Involvement of orexin-A on micturition reflex in normal and cyclophosphamide-induced cystitis bladder in rat.

机构信息

Department of Physiology, School of Medicine, University of Occupational and Environmental Health, Kitakyushu 807-8555, Japan.

出版信息

Peptides. 2009 Dec;30(12):2348-56. doi: 10.1016/j.peptides.2009.07.025. Epub 2009 Aug 8.

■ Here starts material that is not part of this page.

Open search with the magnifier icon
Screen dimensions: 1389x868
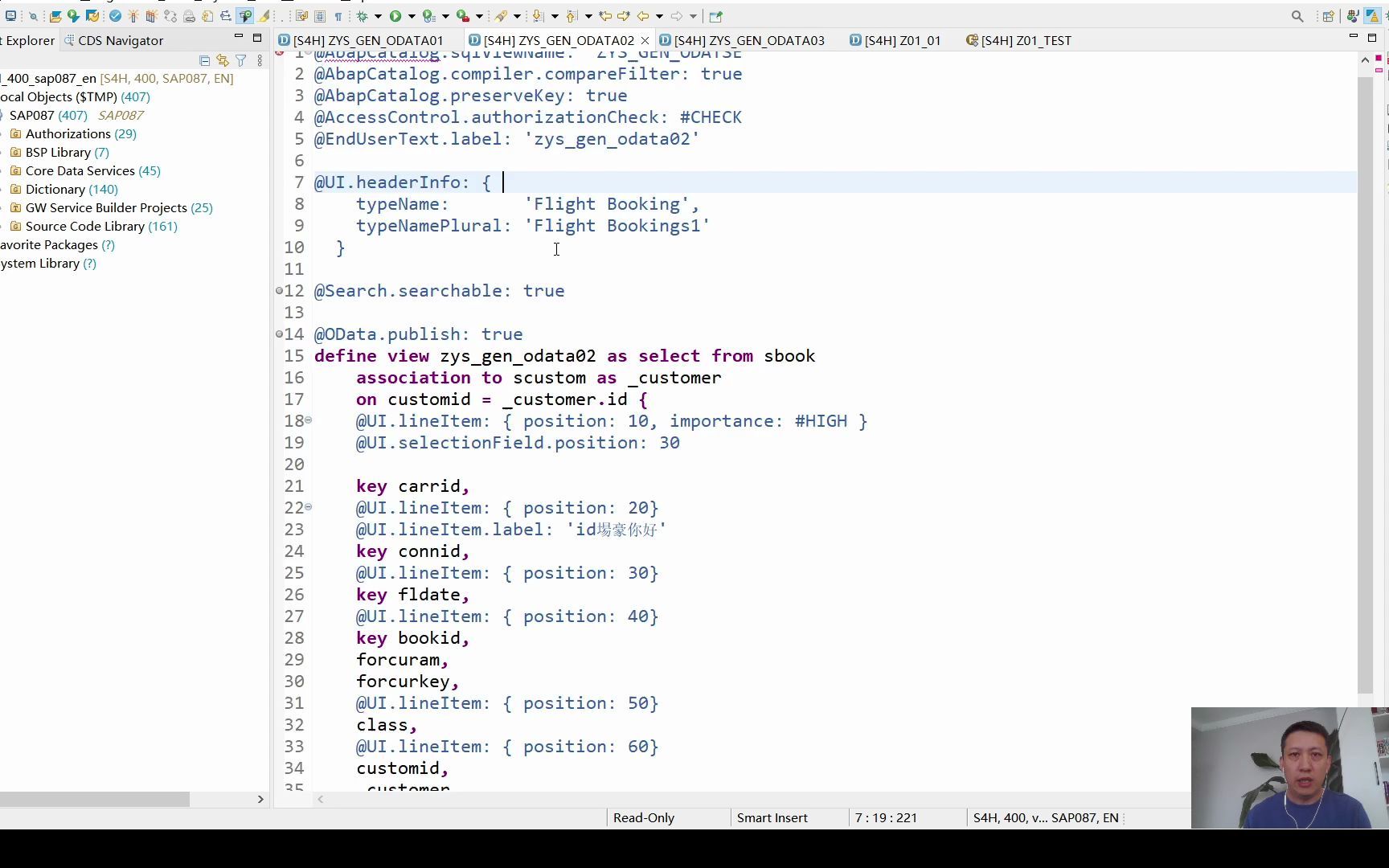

DOI:10.1016/j.peptides.2009.07.025
PMID:19666069
Abstract

The purpose of the present study was to investigate the effect of orexin-A in the spinal cord on bladder function in normal rats and cyclophosphamide (CYP)-induced cystitis rat models. The effects of intrathecal (i.t.) injection of orexin-A (0.01, 0.1 and 1.0 nmol) on bladder function were examined during continuous infusion cystometrogram (CMG) in urethane anesthetized normal and CYP-induced cystitis rats. The effects of i.t. injection of selective orexin-1 receptor (OXR1) antagonist SB334867 (10 nmol) on orexin-A-induced bladder overactivity in normal rats and SB334867 (10 and 30 nmol) on changes in bladder function in normal and CYP-induced cystitis rats were investigated. The effects of intravenous (i.v.) injection of orexin-A (0.3 and 1.0 nmol) on micturition reflex were also investigated in normal rats. I.t. injection of orexin-A (0.1 and 1.0 nmol) significantly decreased the intercontraction intervals (ICI) in normal and CYP-induced cystitis rats. I.t. injection of SB334867 (10 nmol) significantly increased the ICI of orexin-A induced overactive bladder in normal rats and i.t. injection of SB334867 (30 nmol) also increased the ICI in normal rat bladder. However, in CYP-injected cystitis rat models, i.t. injection of SB334867 did not change the bladder function. I.v. injection of orexin-A failed to affect the bladder function in normal rats. Orexin mRNA levels in the lateral hypothalamus were significantly decreased in CYP-induced cystitis rats. These results indicate that orexin-A in the spinal cord activates micturition reflex via OXR1 in normal rats. In addition, OXR1 antagonist did not have any effect on micturition reflex in CYP-induced cystitis rats.

摘要

本研究旨在探讨脊髓内源性阿片促黑素原(orexin-A)对正常大鼠和环磷酰胺(CYP)诱导膀胱炎模型膀胱功能的影响。在乌拉坦麻醉的正常和 CYP 诱导膀胱炎大鼠持续膀胱测压(CMG)期间,观察鞘内(i.t.)注射不同浓度 orexin-A(0.01、0.1 和 1.0 nmol)对膀胱功能的影响。观察鞘内注射选择性 orexin-1 受体(OXR1)拮抗剂 SB334867(10 nmol)对正常大鼠 orexin-A 诱导的膀胱过度活动以及 SB334867(10 和 30 nmol)对正常和 CYP 诱导膀胱炎大鼠膀胱功能变化的影响。还观察了静脉(i.v.)注射 orexin-A(0.3 和 1.0 nmol)对正常大鼠排尿反射的影响。鞘内注射 orexin-A(0.1 和 1.0 nmol)可显著缩短正常和 CYP 诱导膀胱炎大鼠的膀胱收缩间隔(ICI)。鞘内注射 SB334867(10 nmol)可显著增加正常大鼠 orexin-A 诱导的过度活跃膀胱的 ICI,鞘内注射 SB334867(30 nmol)也可增加正常大鼠膀胱的 ICI。然而,在 CYP 注射的膀胱炎大鼠模型中,鞘内注射 SB334867 并未改变膀胱功能。静脉注射 orexin-A 对正常大鼠膀胱功能没有影响。CYP 诱导膀胱炎大鼠下丘脑外侧区 orexin mRNA 水平显著降低。这些结果表明,脊髓内源性阿片促黑素原通过 OXR1 激活正常大鼠排尿反射。此外,OXR1 拮抗剂对 CYP 诱导膀胱炎大鼠的排尿反射没有影响。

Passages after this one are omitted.